Ökologisches Wohnen im Gosepark

Ökologisches Wohnen im Gosepark - Gemeinde Alfhausen

Ein ökologisches Wohnquartier, in dem Maßnahmen zum Klimaschutz klar im Vordergrund stehen – genau das wünschte sich die Gemeinde Alfhausen für ein neues Baugebiet an der Eduard-Sudendorf-Straße. Gemeinsam mit der Kreissparkasse Bersenbrück wurde darum 2019 der Plan gefasst, das Quartier „Ökologisches Wohnen im Gosepark“ zu entwickeln. Die städtebauliche Grundidee hinter dem Konzept ist ein im Eingangsbereich des Baugebietes gelegenes Regenrückhaltebecken, das durch seine naturnahe Gestaltung eine besondere Aufenthalts- und Erholungsfunktion für alle Bewohner übernehmen soll. Somit wird der Eingangsbereich des neuen Quartiers durch das Regenrückhaltebecken markiert, das von drei Seiten durch zweigeschossige Gebäude eingerahmt wird. Im gesamten Wohngebiet sollen unterschiedliche Bauformen – vom Geschosswohnungsbau über das freistehende Einfamilienhaus oder Doppelhaus bis zur sogenannten Stadtvilla – realisiert werden, um ein bedarfsorientiertes Angebot an neuem Wohnraum im Eigenheim- und Mietwohnungsbereich zu schaffen und die gewünschte soziale Durchmischung zu ermöglichen. Ein wichtiger Anspruch an die Planung war, dass das gesamte Baugebiet wie eine harmonisch abgestimmte Einheit wahrgenommen wird und gleichzeitig ausreichend Spielraum für individuelle Wünsche bleibt.

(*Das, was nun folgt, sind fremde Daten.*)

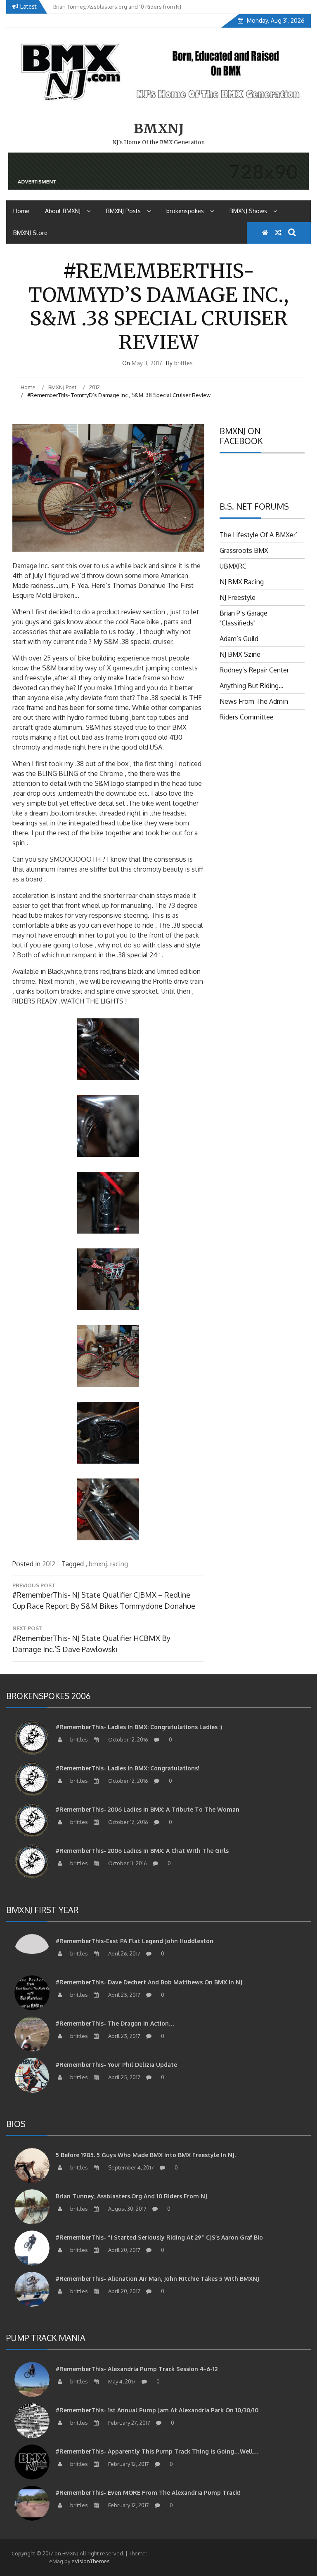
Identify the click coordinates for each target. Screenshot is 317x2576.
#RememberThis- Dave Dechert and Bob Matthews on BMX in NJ (149, 1982)
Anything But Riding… (252, 686)
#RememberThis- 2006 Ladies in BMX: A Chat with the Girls (142, 1850)
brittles (183, 363)
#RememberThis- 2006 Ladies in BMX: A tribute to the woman (147, 1809)
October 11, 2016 (127, 1863)
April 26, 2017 (123, 1953)
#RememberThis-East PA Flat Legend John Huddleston (134, 1940)
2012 (48, 1564)
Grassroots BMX (244, 550)
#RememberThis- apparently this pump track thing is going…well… (157, 2451)
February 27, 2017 (128, 2422)
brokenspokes (185, 210)
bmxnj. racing (108, 1564)
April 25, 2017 (123, 1994)
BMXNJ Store (30, 232)
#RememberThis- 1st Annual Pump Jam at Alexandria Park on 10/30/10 (157, 2410)
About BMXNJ (62, 210)
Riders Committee (247, 717)
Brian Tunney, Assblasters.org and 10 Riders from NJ (131, 2196)
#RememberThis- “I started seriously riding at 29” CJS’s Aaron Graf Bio (159, 2237)
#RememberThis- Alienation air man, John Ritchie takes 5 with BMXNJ (157, 2278)
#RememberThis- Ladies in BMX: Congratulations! (127, 1768)
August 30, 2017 (127, 2208)
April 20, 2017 (123, 2250)
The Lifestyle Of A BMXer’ (258, 535)
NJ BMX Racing (242, 582)
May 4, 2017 (121, 2381)
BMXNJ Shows (248, 210)
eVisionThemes (90, 2561)
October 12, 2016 (127, 1739)
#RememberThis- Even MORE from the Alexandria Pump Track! (148, 2492)
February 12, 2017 (128, 2464)
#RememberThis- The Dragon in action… (115, 2023)
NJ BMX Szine (240, 654)
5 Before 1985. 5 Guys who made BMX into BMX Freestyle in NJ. (146, 2154)
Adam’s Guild (239, 639)
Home (21, 210)
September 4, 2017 (130, 2167)
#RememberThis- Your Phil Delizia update (116, 2064)
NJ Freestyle (237, 597)
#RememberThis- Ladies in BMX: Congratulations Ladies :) (139, 1726)
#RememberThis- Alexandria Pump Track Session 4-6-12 (137, 2368)
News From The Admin (254, 701)
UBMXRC (233, 566)
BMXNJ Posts (123, 210)
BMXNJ (159, 128)
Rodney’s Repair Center (254, 670)
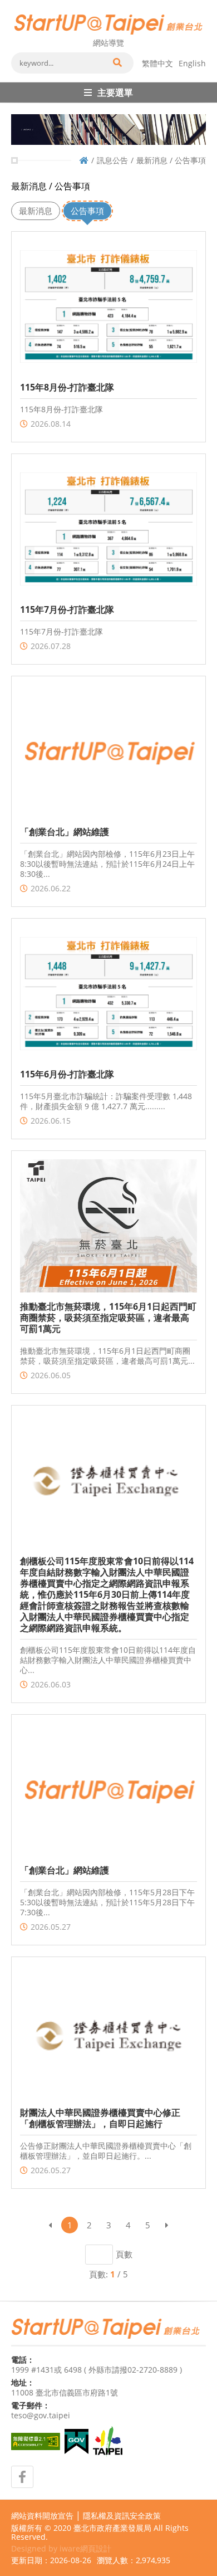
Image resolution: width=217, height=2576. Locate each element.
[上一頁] (50, 2225)
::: (14, 4)
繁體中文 (157, 63)
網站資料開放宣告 (42, 2516)
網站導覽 (108, 42)
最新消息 (35, 210)
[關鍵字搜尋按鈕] (116, 63)
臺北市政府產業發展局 (112, 2528)
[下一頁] (167, 2225)
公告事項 (87, 210)
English (192, 63)
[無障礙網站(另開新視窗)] (35, 2441)
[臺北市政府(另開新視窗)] (107, 2441)
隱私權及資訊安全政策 (122, 2516)
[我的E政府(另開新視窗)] (76, 2441)
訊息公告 (112, 160)
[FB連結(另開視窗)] (22, 2477)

Nachhaltigkeit hat oberste Priorität

Der grüne Charakter des Wohngebiets wird schon direkt im Einfahrtsbereich unterstrichen: Baumtore markieren die Zufahrten, gleich dahinter passieren Anwohner und Besucher das naturnah gestaltete Regenrückhaltebecken mit begrünten Uferstreifen, das als Treffpunkt und Quartiersmitte dienen soll. Auch beim Gebäudebau wird stark auf Nachhaltigkeit gesetzt. So sollen sämtliche Häuser mit dem KfW-40-Standard errichtet werden. Die Wärmeversorgung der Wohngebäude erfolgt durch zwei Blockheizkraftwerke in Alfhausen. Die Ausrichtung der Gebäude wurde so im Bebauungsplan festgesetzt, dass Solarenergie optimal genutzt werden kann. Zudem sollen Flachdächer mit einer Neigung bis zu 15 Grad begrünt werden. Auf Schotter-, Stein- und Scherbengärten wird verzichtet, um die Bodenversiegelung möglichst gering zu halten und Lebensraum für die heimische Insektenwelt zu schaffen. Zur Nutzung von Regenwasser zur Bewässerung von Gartenflächen sind Zisternen auf den Grundstücken vorgeschrieben. Um das Plangebiet mit der nördlich gelegenen Siedlung und deren Spielplatz zu vernetzen, sowie zur Anbindung an den Bahnhof von Alfhausen, sind zwei Fuß- und Radwege geplant.